(Short task 1):
Answer these questions about the page on the estweight package:
(a) How many commits does the repository show?
(b) Which command installs the development version from GitHub?
(c) Which function does the GLM weighting example feature?

(Source):
━━━━━━━━

Skip to content

oliviabern/estweight

Folders and files

NameName
Last commit message
Last commit date

Latest commit

 

History

46 Commits
 
 
 
 
 
 
 
 
 
 
 
 
 
 
 
 
 
 
 
 
 
 
 
 

Repository files navigation

estweight

The goal of estweight is to estimate sampling weights for convenience samples using information from a representative sample. The estimated weights are applied in various applications to obtain more generalizable inference. First, estimated sampling weights are incorporated into weighted generalized linear models to estimate associations for a target population and analytic standard error estimates are reported. Second, estimated weights are used to isolate causal effects with propensity scores for a target population. This package provides analytic standard error (SE) estimates in both contexts that account for uncertainty from estimating the sampling weights and when using propensity scores, the SE estimates accounts for uncertainty from estimating the propensity scores.

Installation

You can install the development version of estweight from GitHub with:

# install.packages("devtools")
devtools::install_github("oliviabern/estweight")

Example of weighting a GLM for generalizable inference: the convGLM() function

Suppose you want to estimate a model η(Y) = Xβ where Y is the response, X is a matrix containing covariates and η is a link function. However, Y and X were only collected in a convenience sample. Fitting the model directly in the convenience sample may lead to bias from the unrepresentative sampling. Additionally, supppose you have a second dataset that is representative of the target population you want to obtain inference about, but it does not contain both Y and X. The representative sample can be used to estimate sampling weights for the convenience sample and these derived weights can be used to weight the outcome model of interest. This package uses a representative sample to estimate weights for the convenience sample and weight the outcome model of interest using the convenience sample.

━━━━━━━━

(Extracted information):
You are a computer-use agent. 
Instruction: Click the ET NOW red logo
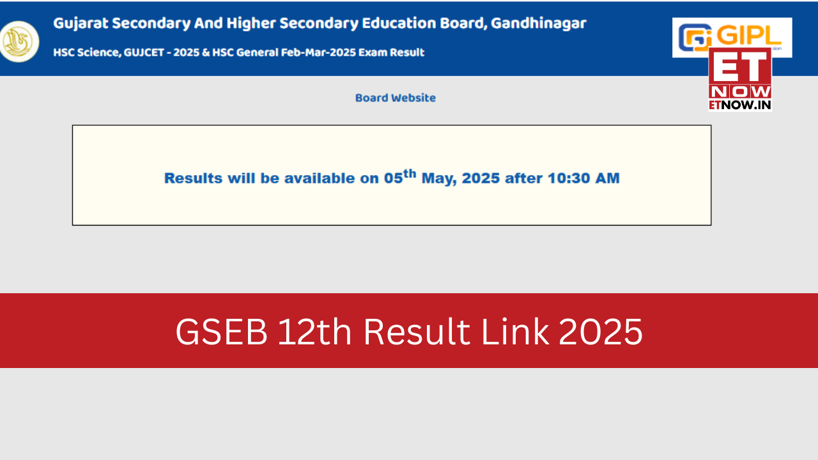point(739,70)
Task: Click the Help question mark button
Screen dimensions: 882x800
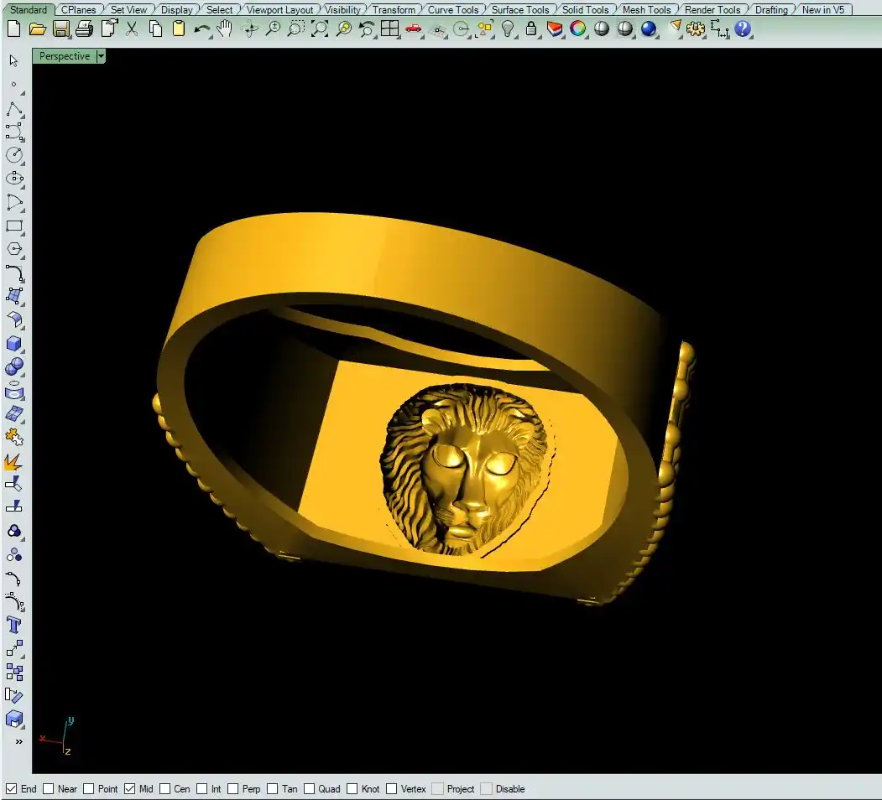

━━━━━━━━

(Short task 2):
Put the lines of the records above into a numbered list, skipping any blank lines. Leave the pictures out.

(Exercise result 1):
(a) 46
(b) devtools::install_github("oliviabern/estweight")
(c) convGLM()

(Exercise result 2):
1. You are a computer-use agent. 
2. Instruction: Click the ET NOW red logo
3. point(739,70)
4. Task: Click the Help question mark button
5. Screen dimensions: 882x800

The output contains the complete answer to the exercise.